Fibrates are agonists of nuclear PPAR-α receptors and favor TG and VLDL degradation [42]. They are preferentially used in hypertriglyceridemia, but their use in under 18 years old is not yet approved, thus only indicated in children with hypertriglyceridemia of >500 mg/dl or at risk of pancreatitis, who are unresponsive to dietary measures [5, 34, 48]. The simultaneous use of statins enhanced adverse muscle effects [34, 42, 48].

6.3. Treatment Specificities

Drugs for hypertriglyceridemia are ineffective, with a low-fat diet as the only effective therapy in familial LPL deficit. The ω-3 fatty acids (decrease hepatic fatty acid content, TG synthesis, and VLDL release) may play a role in hypertriglyceridemia treatment [42]. Homozygous forms of hypercholesterolemia usually poorly respond to standard treatment options, even with the maximum optimized doses. Therefore, lipoprotein apheresis is an additional option for these patients; however, its effect on LDL concentrations is temporary and should be performed ideally every 1–2 weeks. This treatment should be started as soon as possible, and it is recommended as an option from age of 5 years and initiated before the age of 8 years [48].

The main point of the therapeutic approach in combined family hyperlipidemia involves greater fruit and vegetable consumption and moderate physical activity for at least 1 hour per day, 5 days a week, coupled with reduced consumption of sugary foods and drinks [34, 41].

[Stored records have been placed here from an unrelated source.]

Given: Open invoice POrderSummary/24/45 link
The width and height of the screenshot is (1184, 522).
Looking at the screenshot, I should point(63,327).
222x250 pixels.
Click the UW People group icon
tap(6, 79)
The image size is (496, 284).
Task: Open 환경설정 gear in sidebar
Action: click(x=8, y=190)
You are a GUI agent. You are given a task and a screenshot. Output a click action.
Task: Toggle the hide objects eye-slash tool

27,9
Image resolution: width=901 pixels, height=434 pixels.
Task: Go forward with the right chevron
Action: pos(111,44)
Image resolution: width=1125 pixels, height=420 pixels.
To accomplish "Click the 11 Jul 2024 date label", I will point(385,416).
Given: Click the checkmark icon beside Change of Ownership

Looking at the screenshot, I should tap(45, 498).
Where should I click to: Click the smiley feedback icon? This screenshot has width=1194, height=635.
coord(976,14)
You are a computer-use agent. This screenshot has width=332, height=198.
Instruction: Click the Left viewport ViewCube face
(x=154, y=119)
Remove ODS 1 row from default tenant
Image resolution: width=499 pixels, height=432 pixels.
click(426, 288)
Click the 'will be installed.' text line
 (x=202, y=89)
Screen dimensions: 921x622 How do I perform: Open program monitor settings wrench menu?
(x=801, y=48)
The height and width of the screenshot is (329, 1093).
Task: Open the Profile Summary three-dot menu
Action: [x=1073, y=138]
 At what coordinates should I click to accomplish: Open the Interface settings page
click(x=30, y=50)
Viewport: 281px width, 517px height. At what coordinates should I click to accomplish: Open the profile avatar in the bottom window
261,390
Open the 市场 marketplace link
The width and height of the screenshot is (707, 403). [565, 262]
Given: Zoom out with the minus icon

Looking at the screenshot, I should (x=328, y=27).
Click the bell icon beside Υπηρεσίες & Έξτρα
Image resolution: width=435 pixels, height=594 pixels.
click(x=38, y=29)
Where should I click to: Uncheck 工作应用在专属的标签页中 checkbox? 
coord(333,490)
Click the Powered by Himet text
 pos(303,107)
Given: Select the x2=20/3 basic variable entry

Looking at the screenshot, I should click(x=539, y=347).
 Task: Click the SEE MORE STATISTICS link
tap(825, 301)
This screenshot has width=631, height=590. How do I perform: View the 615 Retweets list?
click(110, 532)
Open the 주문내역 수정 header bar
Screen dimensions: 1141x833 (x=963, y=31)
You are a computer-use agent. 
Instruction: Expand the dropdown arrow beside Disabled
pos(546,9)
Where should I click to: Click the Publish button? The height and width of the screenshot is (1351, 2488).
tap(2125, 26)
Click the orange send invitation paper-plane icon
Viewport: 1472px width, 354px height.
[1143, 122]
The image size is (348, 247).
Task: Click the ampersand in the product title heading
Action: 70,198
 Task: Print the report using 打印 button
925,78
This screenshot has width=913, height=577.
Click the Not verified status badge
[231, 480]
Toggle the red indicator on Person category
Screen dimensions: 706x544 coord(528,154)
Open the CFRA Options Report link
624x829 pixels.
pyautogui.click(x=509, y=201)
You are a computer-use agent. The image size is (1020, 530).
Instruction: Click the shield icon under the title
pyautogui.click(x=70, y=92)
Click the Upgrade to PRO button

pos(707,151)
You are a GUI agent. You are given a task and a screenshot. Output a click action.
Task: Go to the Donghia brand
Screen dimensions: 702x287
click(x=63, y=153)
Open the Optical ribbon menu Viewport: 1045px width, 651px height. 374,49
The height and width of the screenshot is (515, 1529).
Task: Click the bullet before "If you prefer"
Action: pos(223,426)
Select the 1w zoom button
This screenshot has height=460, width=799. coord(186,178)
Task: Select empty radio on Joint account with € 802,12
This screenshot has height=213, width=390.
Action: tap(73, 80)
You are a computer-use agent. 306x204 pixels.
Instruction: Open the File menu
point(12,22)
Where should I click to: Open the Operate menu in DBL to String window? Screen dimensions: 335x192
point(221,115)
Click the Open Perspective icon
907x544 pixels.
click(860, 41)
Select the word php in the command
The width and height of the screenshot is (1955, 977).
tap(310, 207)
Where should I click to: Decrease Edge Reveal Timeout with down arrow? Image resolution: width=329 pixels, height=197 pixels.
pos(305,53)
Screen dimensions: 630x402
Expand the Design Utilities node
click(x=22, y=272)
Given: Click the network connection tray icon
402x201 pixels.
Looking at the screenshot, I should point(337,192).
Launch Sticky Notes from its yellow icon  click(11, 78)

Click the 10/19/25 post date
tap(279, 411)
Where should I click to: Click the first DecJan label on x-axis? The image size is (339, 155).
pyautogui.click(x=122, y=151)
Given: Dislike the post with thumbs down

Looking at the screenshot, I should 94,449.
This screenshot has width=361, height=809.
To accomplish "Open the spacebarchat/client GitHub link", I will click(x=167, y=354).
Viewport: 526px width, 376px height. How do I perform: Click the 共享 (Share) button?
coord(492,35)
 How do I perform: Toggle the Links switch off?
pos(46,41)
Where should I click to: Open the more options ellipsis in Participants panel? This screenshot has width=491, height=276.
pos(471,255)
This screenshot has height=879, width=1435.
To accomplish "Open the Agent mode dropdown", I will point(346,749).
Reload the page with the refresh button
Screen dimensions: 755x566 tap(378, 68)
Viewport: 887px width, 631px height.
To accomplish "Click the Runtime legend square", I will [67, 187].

6.4. Novel Treatment Options

Recently, novel lipid-lowering drugs (evolocumab, alirocumab, evinacumab, and mipomersen) were described in several studies. Currently, they are approved for patients with severe familial hypercholesterolemia above the age of 12 years and they are trial in children to extend their recommendation to other ages and entities. Drugs, such as Lomitapide, Bempedoic acid, or Inclisiram, are still under evaluation and do not have robust evidence that supports their use in pediatric patients [48].

7. Conclusions

Atherosclerosis is a dynamic and inflammatory process; however, it can be modified, which highlights the importance of early intervention. Dyslipidemia screening at the pediatric age assumes that early identification and treatment will reduce cardiovascular risk in adulthood. Treatment effectiveness in the pediatric age was derived from studies on children with familial hypercholesterolemia, in which the atherosclerotic process control has been demonstrated [48]. However, high cholesterol levels have a multifactorial origin in the majority of cases, and the risk increase for CVD remains unknown. Therefore, the diagnostic and therapeutic approach to dyslipidemia in the pediatric age is a significant challenge. Therapeutic cut-offs and goals are based on CVD risk assessment in adulthood, and studies in children and adults reveal a safe profile, although the long-term effects of statin therapy are uncertain.